Gene expression patterns across the cortex

Gene expression varies substantially across the cortex30,37 but most cortical areas largely share the same H2 types, or subclasses, of excitatory neurons9,12. Therefore it is unclear how differences in the organization of neuronal subpopulations lead to area-specific gene expression. Three sources of variation could contribute to gene expression differences across areas (Fig. 3a). First, the composition of H2 types may drive differences in gene expression across the cortex (Fig. 3a (left), the cell-type composition model). For example, the ratio of H2-type X to -type Y might be high in the visual but low in the motor cortex, so genes that are expressed more highly in X than in Y will be more highly expressed in the visual cortex. Second, the expression of some genes may vary across space regardless of H2 type—that is, they change consistently across space in multiple H2 types (Fig. 3a (middle), the spatial gradient model). In this model, gene A may be more highly expressed in the visual than in the motor cortex in types X and Y. Finally, the expression of some genes may vary across space in an H2-specific manner (Fig. 3a (right), the area-specialized cell-type model). For example, gene A may be more highly expressed in the visual cortex than in the motor cortex in H2 type X but not in H2 type Y.

Fig. 3: Spatial variations of gene expression across the cortex.
figure 3

a, Three models of differential gene expression across cortical areas. H2 types are indicated by cell shape; cool-toned shapes indicate H2-type-specific genes; warm-toned shapes indicate area-specific genes in model 2 and H3-type-specific genes in model 3. b, Expression of selected spatially variant NMF modules plotted on cortical flatmaps. c, Expression of selected marker genes in each NMF module. d, Histogram showing the number of areas (out of 37) in which an H3 type was detected: an H3 type was considered present in an area if that area contained at least 3% of that H3 type. e, Spatial distribution of example L4/5 IT and L5 ET H3 types across the cortex plotted on cortical flatmaps.

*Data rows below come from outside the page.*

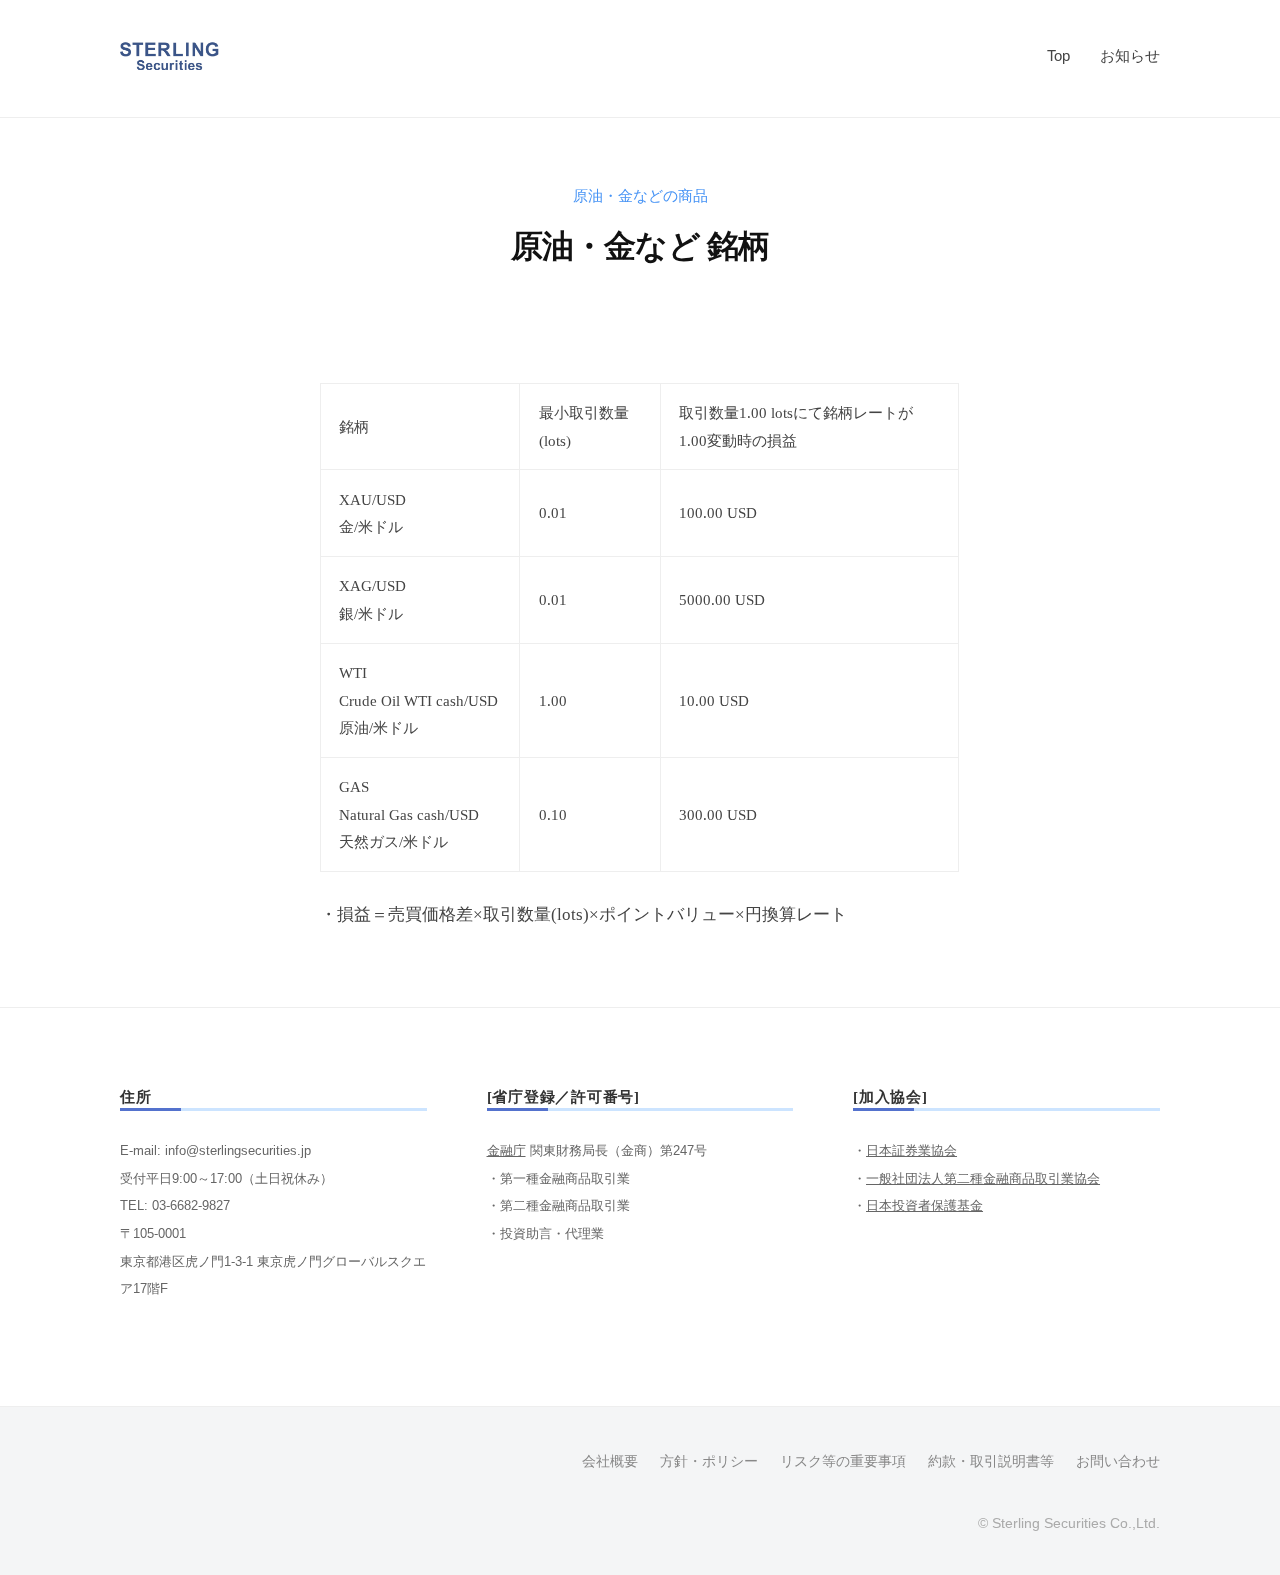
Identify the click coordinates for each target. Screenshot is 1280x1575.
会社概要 (610, 1461)
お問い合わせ (1118, 1461)
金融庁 (506, 1150)
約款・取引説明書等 (991, 1461)
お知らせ (1130, 55)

Colours indicate relative cell count in each cubelet; grey lines delineate cortical areas. f, Distribution of L4/5 IT H3 types in an example coronal section. Dashed lines indicate area borders in CCF. Magnified views of dashed boxes are shown on the right. Brackets indicate barrels in the barrel cortex. g, Cortical areas defined in CCF (left) and those predicted by H3 type (middle) and cubelet gene expression (right). h, Fraction of correctly predicted cubelets using H3-type composition, cubelet gene expression and shuffled control. Each box shows the performance of n = 100 resampled trials. Boxes show median, and quartiles and whiskers indicate range after exclusion of outliers. Dots indicate outliers. i, Matrix showing the AUROC of pairwise classification between combinations of cortical areas. Areas are sorted by modules, which are colour coded on the left. The dendrogram was calculated using similarity of H3-type composition; clusters were obtained based on the matrix and are shown in the grey-bordered boxes. j, Cortical flatmaps coloured by cell-type-based modules (left) and by connectivity-based modules identified by Harris et al.3 (right).

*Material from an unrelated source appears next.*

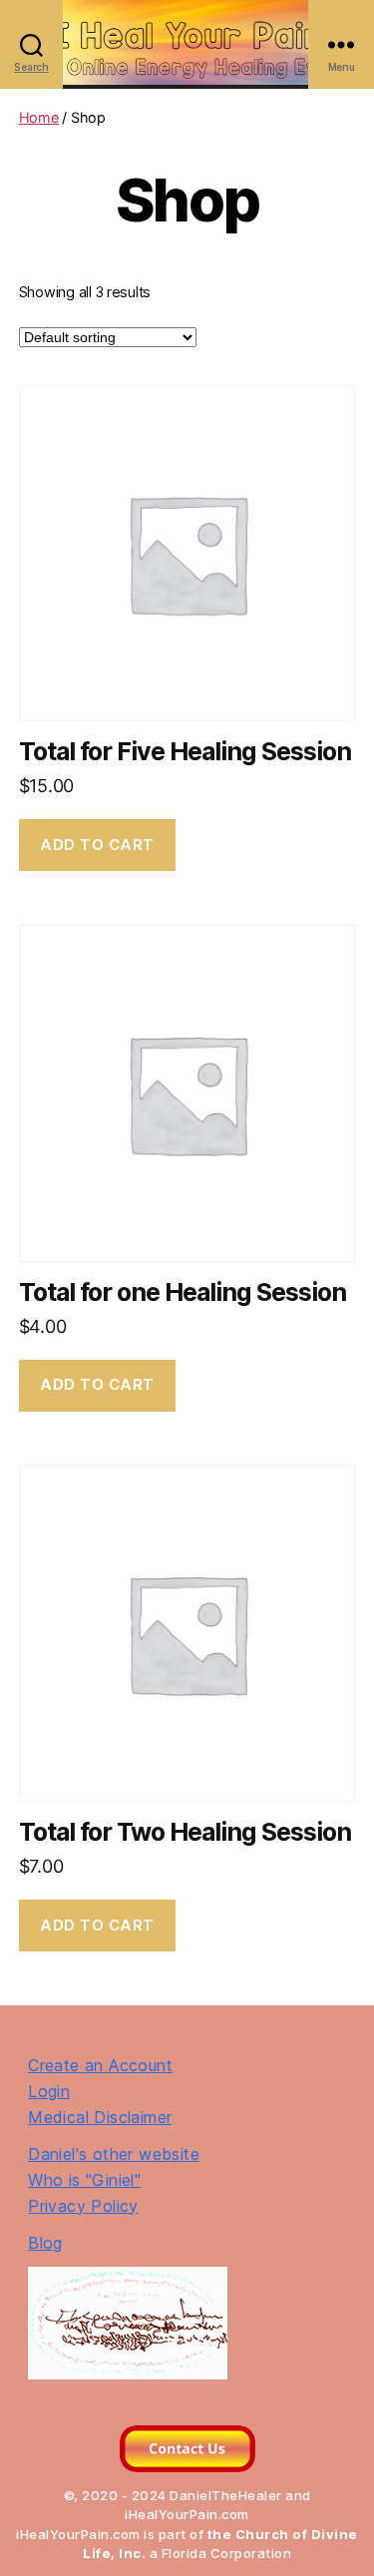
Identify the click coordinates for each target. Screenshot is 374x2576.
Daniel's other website (113, 2154)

To determine the contribution of each source to the variation in gene expression across areas we discretized the cortex on each coronal slice into 20 spatial bins (Supplementary Methods and Extended Data Fig. 4a). We then assessed how much of the variation in bulk gene expression across bins could be explained by either space or composition of H2 or H3 types using one-way analysis of variance (Extended Data Fig. 4b,c and Supplementary Methods). We found that all three models contribute to the spatial variation of gene expression, and that the model that contributes most to variation varies across genes (Extended Data Fig. 4b–d and Supplementary Note 4). Because the spatial patterns of many genes were similar, we sought to extract basic spatial components that were shared across genes and H2 types using non-negative matrix factorization (NMF)38 (Supplementary Note 4 and Extended Data Fig. 4e,f). We found that the majority of NMF components were patterned not in broad gradients along major spatial axes, but rather were concentrated in areas that were functionally related and highly interconnected (Fig. 3b and Extended Data Fig. 4g). For example, NMF5 was found mostly in visual areas whereas NMF8 was predominantly in somatosensory areas. Other NMF modules, including NMF1 (medial areas) and NMF10 (lateral areas), were present in combinations of areas that were functionally distinct but also highly interconnected3,4. Spatially variant genes were usually strongly associated with only one or two components (Fig. 3c and Extended Data Figs. 4h and 5), and the association recapitulated known spatial patterns of these genes. For example, Tenm3 was expressed mostly in posterior sensory areas including the visual cortex, auditory cortex and part of the somatosensory cortex30 (Extended Data Fig. 4d, bottom); Tenm3 was strongly associated with NMF5 (Fig. 3c), which was also expressed in the same sets of areas (Fig. 3b). Thus, gene expression varies along sets of interconnected areas, suggesting an intriguing link between gene expression and intracortical connectivity across areas.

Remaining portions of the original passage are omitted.